《私の本棚 第三十一》    1999年(平成11年)10月

     「変 身」     カフカ 作

 「ある朝、グレゴール・ザムザがなにか気がかりな夢から目をさますと、自分が 寝床の中で一匹の巨大な毒虫に変っているのを発見した。」 という書き出しで始まるこの作品は、怪奇小説ということも出きますが、なにかそれだけでは説明し切れないものがあります。フライというアメリカ映画に、物体を転送する機械を発明した人が、機械に紛れ込んだ蝿に変身してしまうというものがありましたが、そう言ったものとも少し違います。

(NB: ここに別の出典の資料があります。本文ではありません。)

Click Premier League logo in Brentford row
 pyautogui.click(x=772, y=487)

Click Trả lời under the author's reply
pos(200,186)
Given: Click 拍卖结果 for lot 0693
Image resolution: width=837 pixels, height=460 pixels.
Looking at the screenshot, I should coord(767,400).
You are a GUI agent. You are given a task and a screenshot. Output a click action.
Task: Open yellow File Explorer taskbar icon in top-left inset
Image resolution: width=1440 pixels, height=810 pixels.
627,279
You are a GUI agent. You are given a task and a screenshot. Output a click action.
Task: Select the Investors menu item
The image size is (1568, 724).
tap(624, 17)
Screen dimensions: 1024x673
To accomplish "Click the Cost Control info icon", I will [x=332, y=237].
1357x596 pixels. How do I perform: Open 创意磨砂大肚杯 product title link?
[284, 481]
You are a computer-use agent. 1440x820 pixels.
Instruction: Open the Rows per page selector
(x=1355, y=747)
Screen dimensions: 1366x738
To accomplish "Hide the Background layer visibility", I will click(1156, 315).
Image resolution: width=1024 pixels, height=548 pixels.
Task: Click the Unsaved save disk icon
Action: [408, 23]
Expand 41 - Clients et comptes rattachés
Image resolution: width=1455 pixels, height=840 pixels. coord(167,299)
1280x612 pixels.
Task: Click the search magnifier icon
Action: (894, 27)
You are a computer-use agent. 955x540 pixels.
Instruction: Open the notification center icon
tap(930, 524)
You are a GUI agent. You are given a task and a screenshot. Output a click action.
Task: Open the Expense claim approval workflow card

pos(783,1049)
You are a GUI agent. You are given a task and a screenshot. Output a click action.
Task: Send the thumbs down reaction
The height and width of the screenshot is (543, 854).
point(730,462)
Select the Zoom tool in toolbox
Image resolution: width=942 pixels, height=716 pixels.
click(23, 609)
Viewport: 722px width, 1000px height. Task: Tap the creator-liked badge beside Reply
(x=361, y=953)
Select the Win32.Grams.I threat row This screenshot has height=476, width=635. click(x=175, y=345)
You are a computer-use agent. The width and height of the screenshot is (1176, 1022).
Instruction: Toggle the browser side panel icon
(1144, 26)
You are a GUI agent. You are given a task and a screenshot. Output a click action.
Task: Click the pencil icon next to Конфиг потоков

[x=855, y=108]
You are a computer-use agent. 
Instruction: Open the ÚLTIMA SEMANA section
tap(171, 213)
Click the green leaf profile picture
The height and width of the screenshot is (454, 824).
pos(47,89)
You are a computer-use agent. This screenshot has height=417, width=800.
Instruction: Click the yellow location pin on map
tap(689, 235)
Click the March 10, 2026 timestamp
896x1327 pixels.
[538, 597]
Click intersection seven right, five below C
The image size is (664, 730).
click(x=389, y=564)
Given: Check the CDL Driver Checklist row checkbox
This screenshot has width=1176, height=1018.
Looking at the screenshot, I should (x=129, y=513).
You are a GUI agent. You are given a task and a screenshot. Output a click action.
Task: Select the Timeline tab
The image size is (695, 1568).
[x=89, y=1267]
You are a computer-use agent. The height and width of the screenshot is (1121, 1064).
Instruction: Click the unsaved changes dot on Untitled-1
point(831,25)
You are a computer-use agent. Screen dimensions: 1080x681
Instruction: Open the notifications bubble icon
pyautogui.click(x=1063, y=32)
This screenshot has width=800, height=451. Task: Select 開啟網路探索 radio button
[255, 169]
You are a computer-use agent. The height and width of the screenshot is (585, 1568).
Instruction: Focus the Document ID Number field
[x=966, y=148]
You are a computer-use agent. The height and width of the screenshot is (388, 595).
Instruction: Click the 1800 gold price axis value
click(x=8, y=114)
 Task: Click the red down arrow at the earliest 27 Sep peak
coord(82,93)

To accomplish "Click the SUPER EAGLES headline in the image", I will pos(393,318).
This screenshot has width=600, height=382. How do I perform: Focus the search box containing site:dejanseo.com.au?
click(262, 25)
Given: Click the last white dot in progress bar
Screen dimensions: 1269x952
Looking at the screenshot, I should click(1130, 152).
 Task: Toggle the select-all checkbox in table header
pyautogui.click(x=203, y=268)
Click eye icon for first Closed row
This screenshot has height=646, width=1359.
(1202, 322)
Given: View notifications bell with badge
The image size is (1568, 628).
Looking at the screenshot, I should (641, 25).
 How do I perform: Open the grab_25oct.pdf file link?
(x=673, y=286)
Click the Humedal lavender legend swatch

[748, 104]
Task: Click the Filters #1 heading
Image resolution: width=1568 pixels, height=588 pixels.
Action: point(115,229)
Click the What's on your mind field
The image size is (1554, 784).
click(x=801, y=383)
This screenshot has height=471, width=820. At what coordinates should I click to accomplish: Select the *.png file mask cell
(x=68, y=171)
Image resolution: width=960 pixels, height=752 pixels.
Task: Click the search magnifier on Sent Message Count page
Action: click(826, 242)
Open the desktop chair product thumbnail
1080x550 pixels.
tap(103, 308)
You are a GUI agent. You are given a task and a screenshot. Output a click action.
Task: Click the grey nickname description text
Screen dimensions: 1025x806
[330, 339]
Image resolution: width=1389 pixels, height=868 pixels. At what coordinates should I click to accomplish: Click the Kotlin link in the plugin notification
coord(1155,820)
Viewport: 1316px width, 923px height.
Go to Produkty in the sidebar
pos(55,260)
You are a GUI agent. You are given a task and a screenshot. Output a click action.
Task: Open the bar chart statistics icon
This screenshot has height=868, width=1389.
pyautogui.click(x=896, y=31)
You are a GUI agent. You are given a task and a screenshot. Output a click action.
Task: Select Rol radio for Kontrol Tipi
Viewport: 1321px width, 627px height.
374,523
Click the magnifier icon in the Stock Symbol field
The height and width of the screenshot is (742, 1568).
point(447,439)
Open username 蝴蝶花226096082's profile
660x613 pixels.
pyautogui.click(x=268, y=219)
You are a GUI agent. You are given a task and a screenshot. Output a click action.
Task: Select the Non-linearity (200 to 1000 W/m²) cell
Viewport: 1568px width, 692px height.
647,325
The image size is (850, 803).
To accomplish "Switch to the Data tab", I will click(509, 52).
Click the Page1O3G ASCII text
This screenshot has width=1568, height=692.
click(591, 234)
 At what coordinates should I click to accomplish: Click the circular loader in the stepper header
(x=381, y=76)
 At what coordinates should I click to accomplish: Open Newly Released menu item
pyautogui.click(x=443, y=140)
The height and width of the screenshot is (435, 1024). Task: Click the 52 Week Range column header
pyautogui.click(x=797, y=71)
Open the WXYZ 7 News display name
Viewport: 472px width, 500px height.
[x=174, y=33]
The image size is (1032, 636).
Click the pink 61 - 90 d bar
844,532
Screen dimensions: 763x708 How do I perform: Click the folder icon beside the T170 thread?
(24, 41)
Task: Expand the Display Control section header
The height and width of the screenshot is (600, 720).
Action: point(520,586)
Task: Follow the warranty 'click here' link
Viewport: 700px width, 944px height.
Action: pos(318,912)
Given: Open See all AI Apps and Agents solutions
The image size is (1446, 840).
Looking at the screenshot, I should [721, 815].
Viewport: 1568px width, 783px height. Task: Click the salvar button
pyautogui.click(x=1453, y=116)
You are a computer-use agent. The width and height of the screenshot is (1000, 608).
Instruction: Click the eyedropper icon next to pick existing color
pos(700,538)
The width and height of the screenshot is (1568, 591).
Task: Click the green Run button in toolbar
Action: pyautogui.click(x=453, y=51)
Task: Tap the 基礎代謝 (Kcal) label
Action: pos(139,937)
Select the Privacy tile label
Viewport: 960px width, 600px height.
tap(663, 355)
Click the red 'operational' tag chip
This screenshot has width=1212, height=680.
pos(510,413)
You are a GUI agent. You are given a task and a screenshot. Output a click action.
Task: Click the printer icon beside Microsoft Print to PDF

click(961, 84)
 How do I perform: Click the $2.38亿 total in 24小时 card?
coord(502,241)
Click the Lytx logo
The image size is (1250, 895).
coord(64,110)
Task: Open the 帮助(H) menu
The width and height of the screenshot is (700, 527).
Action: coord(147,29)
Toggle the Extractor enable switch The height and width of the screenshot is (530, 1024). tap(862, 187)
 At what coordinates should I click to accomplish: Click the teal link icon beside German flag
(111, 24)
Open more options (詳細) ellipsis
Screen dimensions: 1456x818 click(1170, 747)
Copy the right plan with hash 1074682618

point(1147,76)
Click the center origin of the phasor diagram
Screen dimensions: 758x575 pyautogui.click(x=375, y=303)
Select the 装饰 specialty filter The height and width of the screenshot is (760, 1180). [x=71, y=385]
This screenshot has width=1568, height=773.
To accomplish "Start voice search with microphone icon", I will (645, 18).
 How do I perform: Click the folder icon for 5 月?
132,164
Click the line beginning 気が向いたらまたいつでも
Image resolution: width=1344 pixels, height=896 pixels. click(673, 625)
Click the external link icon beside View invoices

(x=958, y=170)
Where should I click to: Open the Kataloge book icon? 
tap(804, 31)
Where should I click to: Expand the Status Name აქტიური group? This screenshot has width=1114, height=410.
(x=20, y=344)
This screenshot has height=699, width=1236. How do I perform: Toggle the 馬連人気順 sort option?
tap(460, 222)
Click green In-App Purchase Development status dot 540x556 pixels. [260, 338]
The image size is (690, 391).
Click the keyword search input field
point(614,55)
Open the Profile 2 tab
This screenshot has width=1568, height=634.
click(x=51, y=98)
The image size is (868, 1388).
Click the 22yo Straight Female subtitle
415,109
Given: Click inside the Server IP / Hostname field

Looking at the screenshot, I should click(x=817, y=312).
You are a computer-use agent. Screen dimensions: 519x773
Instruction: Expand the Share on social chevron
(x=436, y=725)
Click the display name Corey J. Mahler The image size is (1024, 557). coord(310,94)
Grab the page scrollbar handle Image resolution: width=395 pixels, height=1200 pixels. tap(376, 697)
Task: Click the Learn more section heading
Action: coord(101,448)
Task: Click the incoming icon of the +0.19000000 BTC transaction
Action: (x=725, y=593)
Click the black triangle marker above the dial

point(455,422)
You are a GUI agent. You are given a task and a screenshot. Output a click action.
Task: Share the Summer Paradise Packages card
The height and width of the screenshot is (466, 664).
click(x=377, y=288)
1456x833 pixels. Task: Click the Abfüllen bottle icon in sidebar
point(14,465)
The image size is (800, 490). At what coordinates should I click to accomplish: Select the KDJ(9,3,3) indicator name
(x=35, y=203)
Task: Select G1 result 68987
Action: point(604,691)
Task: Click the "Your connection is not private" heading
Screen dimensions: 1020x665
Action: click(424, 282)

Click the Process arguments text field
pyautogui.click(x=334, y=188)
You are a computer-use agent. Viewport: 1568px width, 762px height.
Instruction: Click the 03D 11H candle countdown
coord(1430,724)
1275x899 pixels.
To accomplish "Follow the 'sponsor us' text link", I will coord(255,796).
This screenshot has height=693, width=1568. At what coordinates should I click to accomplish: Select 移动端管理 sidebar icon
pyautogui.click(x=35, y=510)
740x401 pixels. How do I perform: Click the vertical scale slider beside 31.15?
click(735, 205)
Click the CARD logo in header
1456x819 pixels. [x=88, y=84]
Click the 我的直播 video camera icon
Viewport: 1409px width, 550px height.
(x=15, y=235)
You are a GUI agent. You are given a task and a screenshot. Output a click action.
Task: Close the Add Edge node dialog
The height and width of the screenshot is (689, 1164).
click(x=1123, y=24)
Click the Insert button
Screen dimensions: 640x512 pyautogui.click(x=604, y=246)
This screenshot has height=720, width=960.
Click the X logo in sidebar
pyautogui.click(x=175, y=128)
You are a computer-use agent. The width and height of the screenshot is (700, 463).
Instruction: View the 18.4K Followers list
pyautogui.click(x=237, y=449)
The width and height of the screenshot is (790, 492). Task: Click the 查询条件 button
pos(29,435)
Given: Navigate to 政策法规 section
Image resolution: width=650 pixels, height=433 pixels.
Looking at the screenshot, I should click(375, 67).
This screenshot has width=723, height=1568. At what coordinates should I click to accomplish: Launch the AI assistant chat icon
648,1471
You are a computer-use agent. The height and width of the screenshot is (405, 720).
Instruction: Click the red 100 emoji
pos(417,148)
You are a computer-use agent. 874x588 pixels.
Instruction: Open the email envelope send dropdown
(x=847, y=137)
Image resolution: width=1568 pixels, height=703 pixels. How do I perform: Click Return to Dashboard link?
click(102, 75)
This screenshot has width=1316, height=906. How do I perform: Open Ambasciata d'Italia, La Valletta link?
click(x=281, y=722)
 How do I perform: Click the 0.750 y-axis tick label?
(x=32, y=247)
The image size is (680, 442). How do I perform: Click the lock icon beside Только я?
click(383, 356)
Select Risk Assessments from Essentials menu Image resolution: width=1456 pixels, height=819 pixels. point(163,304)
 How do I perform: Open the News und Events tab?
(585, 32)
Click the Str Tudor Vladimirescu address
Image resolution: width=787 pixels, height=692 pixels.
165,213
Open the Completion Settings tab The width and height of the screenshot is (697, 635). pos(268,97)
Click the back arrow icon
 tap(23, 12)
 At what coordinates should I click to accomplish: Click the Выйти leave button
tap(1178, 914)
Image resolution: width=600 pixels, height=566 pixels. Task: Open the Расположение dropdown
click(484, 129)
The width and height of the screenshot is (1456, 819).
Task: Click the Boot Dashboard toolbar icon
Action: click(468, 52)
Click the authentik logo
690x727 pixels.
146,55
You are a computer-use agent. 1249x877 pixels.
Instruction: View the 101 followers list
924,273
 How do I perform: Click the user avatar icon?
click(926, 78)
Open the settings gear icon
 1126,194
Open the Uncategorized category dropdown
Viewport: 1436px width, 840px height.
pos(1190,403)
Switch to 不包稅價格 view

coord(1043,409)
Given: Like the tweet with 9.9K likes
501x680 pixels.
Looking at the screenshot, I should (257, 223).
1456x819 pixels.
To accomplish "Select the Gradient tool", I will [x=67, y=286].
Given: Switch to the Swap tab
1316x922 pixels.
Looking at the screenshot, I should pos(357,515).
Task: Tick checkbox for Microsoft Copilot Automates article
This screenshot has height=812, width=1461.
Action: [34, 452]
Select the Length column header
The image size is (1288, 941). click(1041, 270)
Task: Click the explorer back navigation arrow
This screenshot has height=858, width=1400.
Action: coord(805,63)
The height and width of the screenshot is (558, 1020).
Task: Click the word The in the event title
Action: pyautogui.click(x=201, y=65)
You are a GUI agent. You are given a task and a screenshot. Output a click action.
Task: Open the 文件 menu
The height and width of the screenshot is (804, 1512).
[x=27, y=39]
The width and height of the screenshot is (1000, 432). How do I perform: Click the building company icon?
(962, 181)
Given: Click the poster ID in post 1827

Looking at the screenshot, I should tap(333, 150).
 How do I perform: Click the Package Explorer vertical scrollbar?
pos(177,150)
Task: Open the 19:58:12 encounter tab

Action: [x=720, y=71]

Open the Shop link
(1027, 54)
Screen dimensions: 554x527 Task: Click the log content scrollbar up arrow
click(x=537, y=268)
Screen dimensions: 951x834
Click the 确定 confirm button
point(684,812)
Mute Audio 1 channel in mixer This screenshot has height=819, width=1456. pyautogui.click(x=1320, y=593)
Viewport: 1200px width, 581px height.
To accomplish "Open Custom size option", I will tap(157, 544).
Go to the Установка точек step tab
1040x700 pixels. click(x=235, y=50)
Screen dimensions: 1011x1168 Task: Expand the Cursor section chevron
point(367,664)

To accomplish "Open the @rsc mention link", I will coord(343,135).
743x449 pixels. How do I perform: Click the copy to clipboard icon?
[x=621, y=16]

 一家の経済的柱であった長男が、ある朝突然ゴキブリ風の虫に変身しています。驚きと困惑の中で、両親や妹は一生懸命世話をしつつ生活をしています。非日常的な出来事と日常的な生活を淡々と書いている所が、読者をしてどう評価して良いのか分らなくしています。色々な解釈はあるとは思いますが、私は主人公の精神的変心というように感じます。それまで一応まとまりのあった家族の、親子・兄弟・夫婦と言った関係が知らず知らず変化し、突然表面化する。そんな暗示のように思うのですがどうでしょうか。